Stored items ::
-------

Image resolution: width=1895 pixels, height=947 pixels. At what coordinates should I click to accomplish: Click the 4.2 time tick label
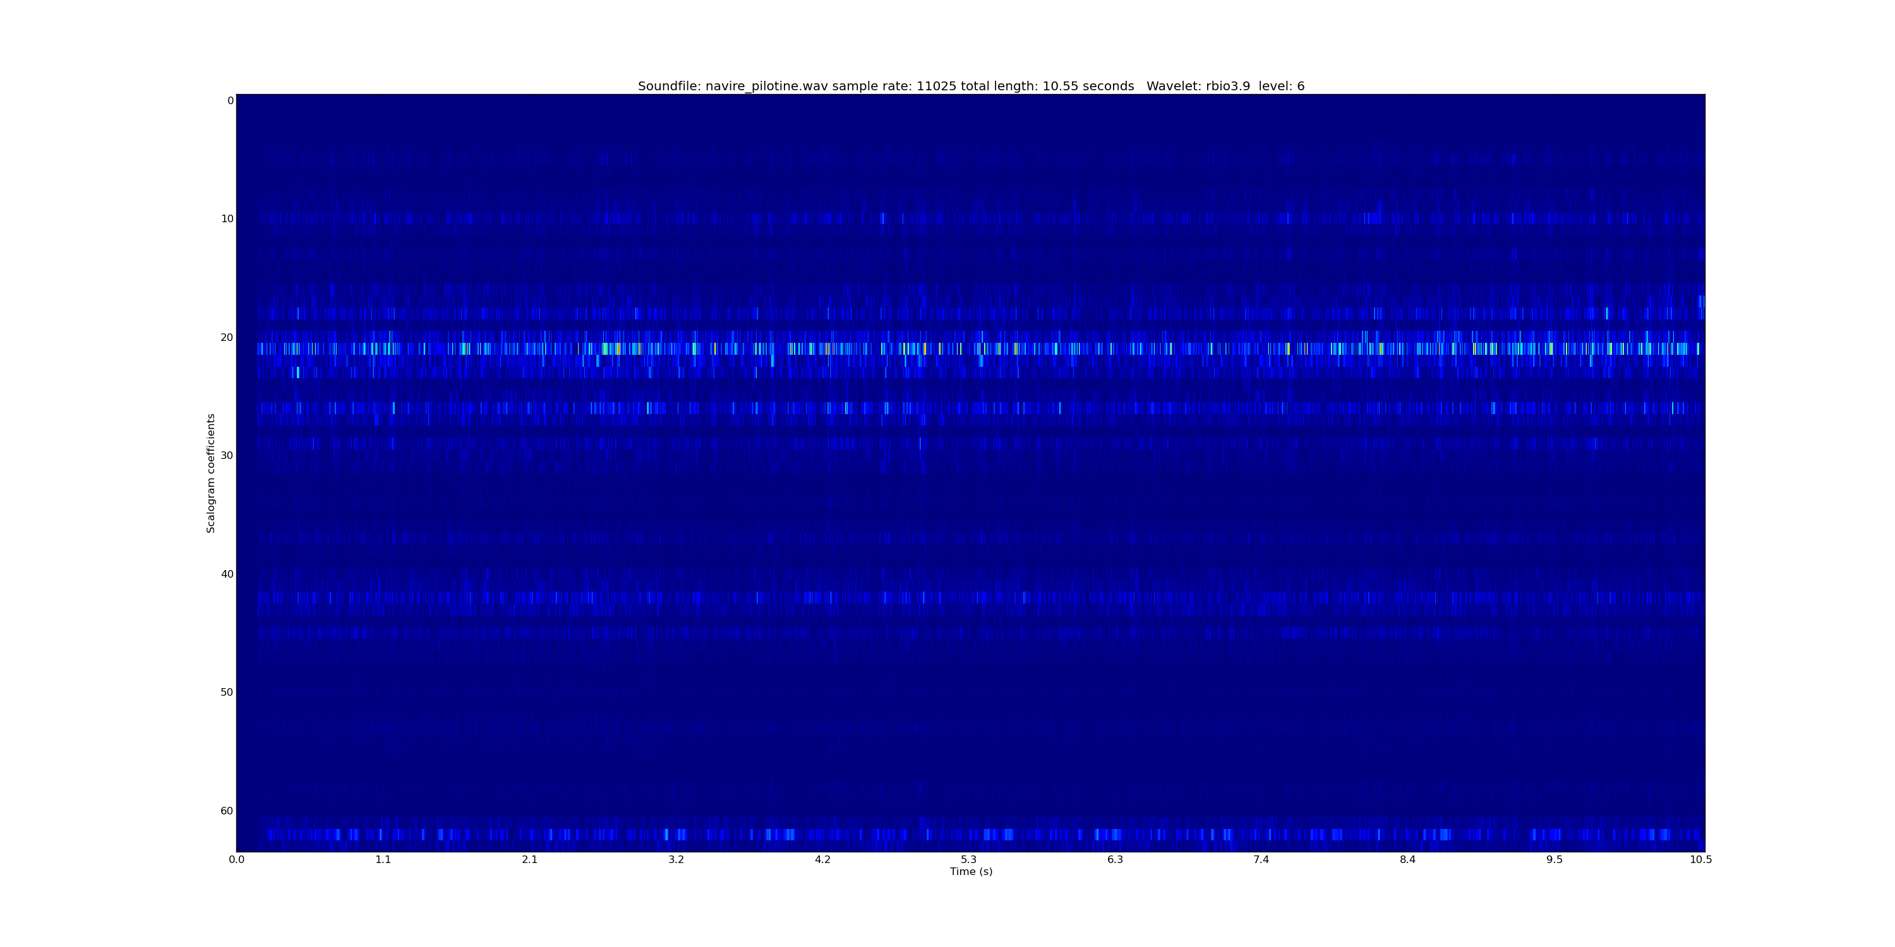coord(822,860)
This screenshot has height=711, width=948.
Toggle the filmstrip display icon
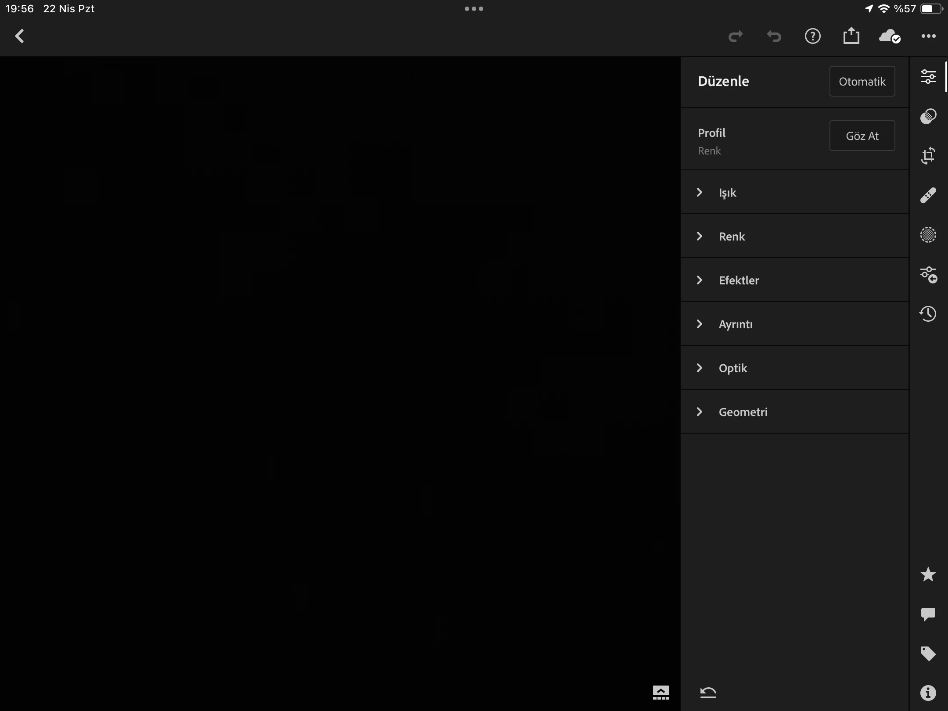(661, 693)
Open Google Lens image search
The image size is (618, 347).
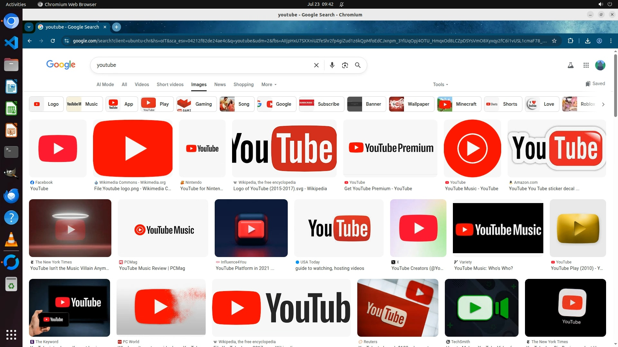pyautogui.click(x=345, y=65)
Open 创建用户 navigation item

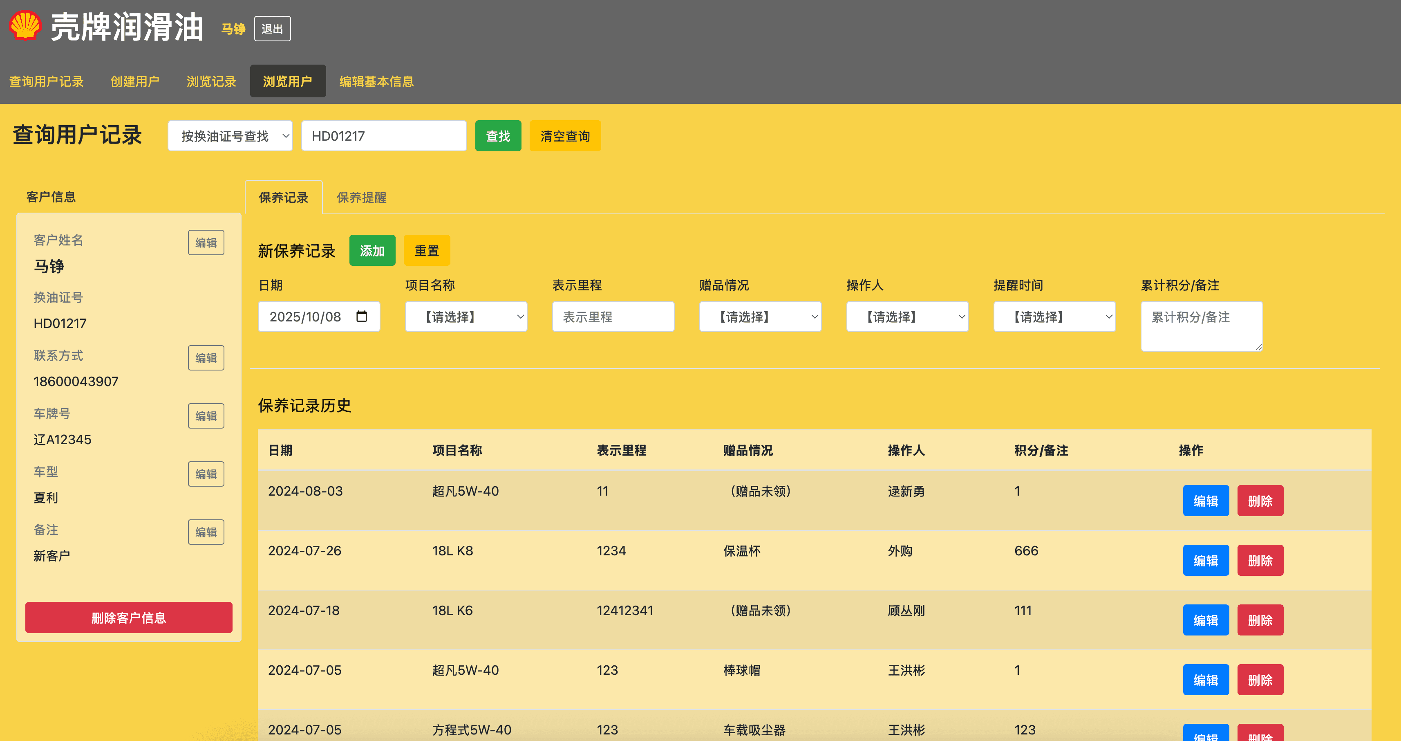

-------

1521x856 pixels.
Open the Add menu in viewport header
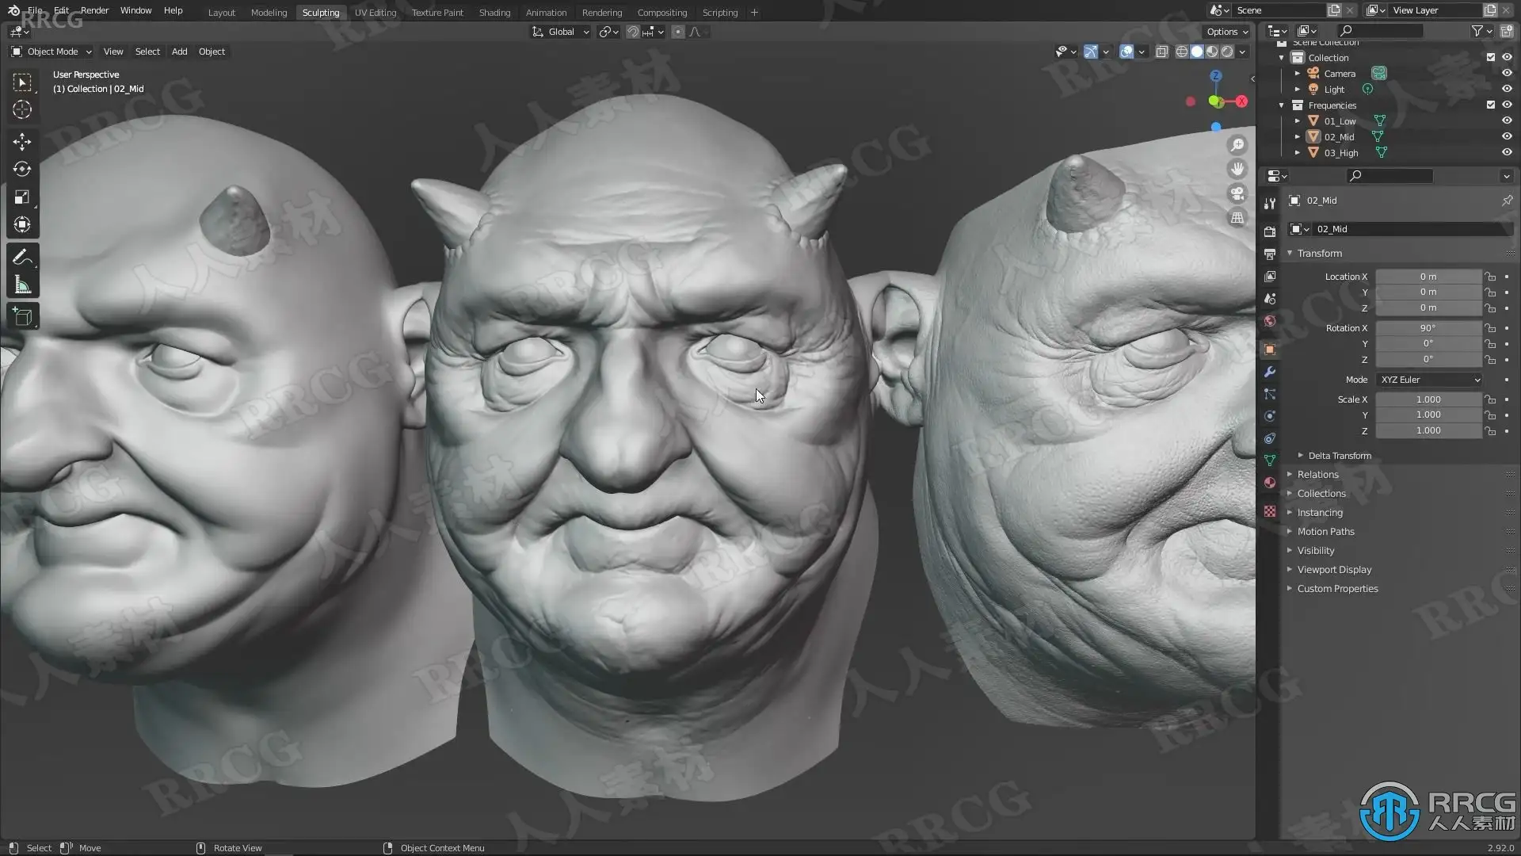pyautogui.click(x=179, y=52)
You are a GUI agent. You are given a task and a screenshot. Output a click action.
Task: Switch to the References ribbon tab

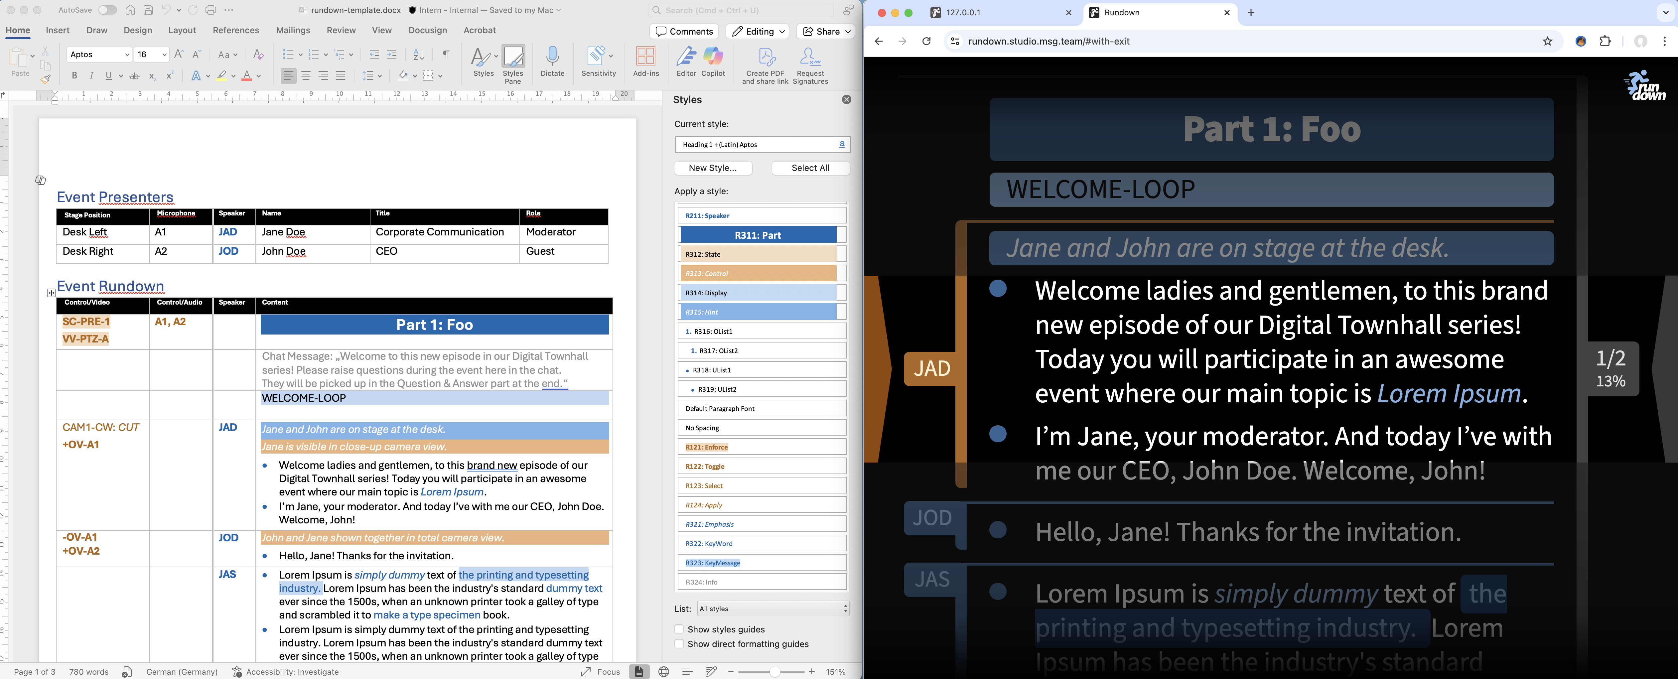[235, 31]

-------

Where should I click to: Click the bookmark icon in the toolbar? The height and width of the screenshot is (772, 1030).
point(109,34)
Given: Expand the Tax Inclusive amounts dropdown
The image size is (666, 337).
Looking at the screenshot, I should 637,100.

-------

What you are asked to do :: Pictures aside, return exactly the lines from the data above, starting at the line that has "This screenshot has height=711, width=948." and ending at the line that has "Open 创建用户 navigation item", both included.

Response ::
This screenshot has height=711, width=948.
Toggle the filmstrip display icon
(661, 693)
Open Google Lens image search
The image size is (618, 347).
pyautogui.click(x=345, y=65)
Open 创建用户 navigation item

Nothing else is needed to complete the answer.